Avoid volume-based marketing and ad strategies and instead focus on what emotions you want your customers to feel.
Marketing and branding are exercises in frustration. Results get dictated by how much cash is thrown at strategies best summed up by “spray and pray.” Whether it’s SEO, ads, content marketing, a website redesign, or social-media marketing strategy, for most the result is dependent on getting so much volume exposure that eventually there’s profit.
Problem is, most business owners become exhausted throwing money at something far before they achieve the necessary volume of traffic necessary to make their strategy successful. Then another professional comes along and offers up some compelling data on why another channel will solve their problem. More money gets invested, the result stays the same, and it’s on to the next idea.
The channel, platform, or strategy being deployed to grow an audience and bring in leads has little to do with achieving the desired result. All of them can work, but they’re all missing one key element: art direction. Most websites, ad campaigns, and branding efforts don’t pay any attention to art direction, and because of that, they struggle to produce a profit.
Art direction is creating a specific emotional response by intentionally coordinating all content, from graphics to video and text, into a broad theme. It means that rather than throwing together things that look “good enough” and hoping it works, it’s about first looking at what emotional response we want a person to have and making decisions that coordinate everything to work towards that goal.
People are driven by emotion. Even the most logic-oriented person makes decisions based on how they feel. The difference is that the logical person comes up with technical reasons to justify their decision.
Start with how someone should feel, not on the end outcome you want.
We get so wrapped up in trying to get a lead or a customer that we don’t even start with the basics: capturing someone’s attention and moving them to action. To capture attention in a world with a never-ending stream of content, you’ve got to focus on how you want someone to feel when they see your content.
Do you want them to feel empowered? Inspired? Afraid? Comforted? Happy? Emotion creates connection and is a powerful psychological motivator. To get where you want to go, you need to have an idea of what emotions you want to pull out of your audience.
Think about how your customers feel before and after doing business with you.
To establish an overall approach, we need to create a brand “essence” rooted in the emotions that people experience while doing business with you. The easiest way to find those is to look back at your own sales calls and experiences with customers and think about what their emotions are before they do business with you and how they feel afterward.
Knowing what feelings moved them to seek you out in the first place gives you valuable insights into the emotional feel you need to evoke in your marketing. Emphasizing how they’ll feel afterward lets you craft a storyline that takes them from where they are now to where they want to be.
Coordinate content to reinforce the emotions you want to draw out.
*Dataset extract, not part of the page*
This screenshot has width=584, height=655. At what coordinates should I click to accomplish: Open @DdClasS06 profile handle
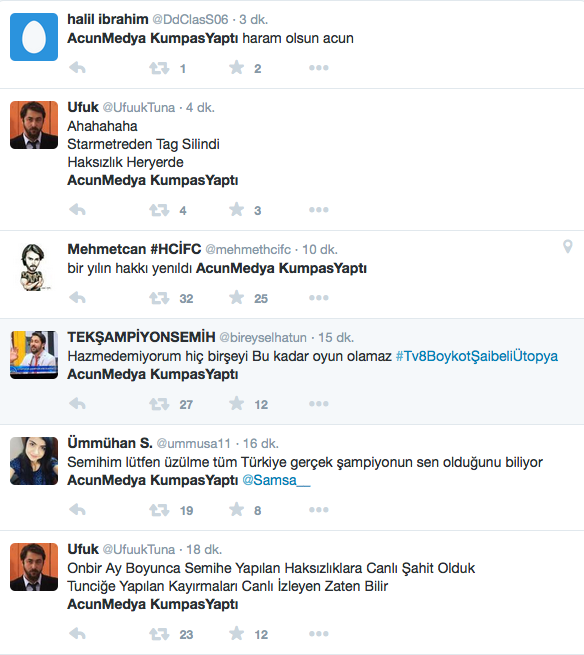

Once you know the emotions you want to draw out, it’s about coordinating the graphics, images, video, audio, and text together to reinforce and support drawing those emotions out. Rather than putting in things that “look cool” for the sake of being cool, you’re approaching your website, ad campaigns, and marketing with intention and an art direction that’s fulfilled by your content.
Then it becomes about deploying your art-directed materials in the right channels. This is where you decide on how you want to approach reaching people: SEO, ads, social media, and so on. Except the difference is you’ve got much more powerful, compelling content to actually connect with people rather than blasting them with more boring reasons to “buy now.”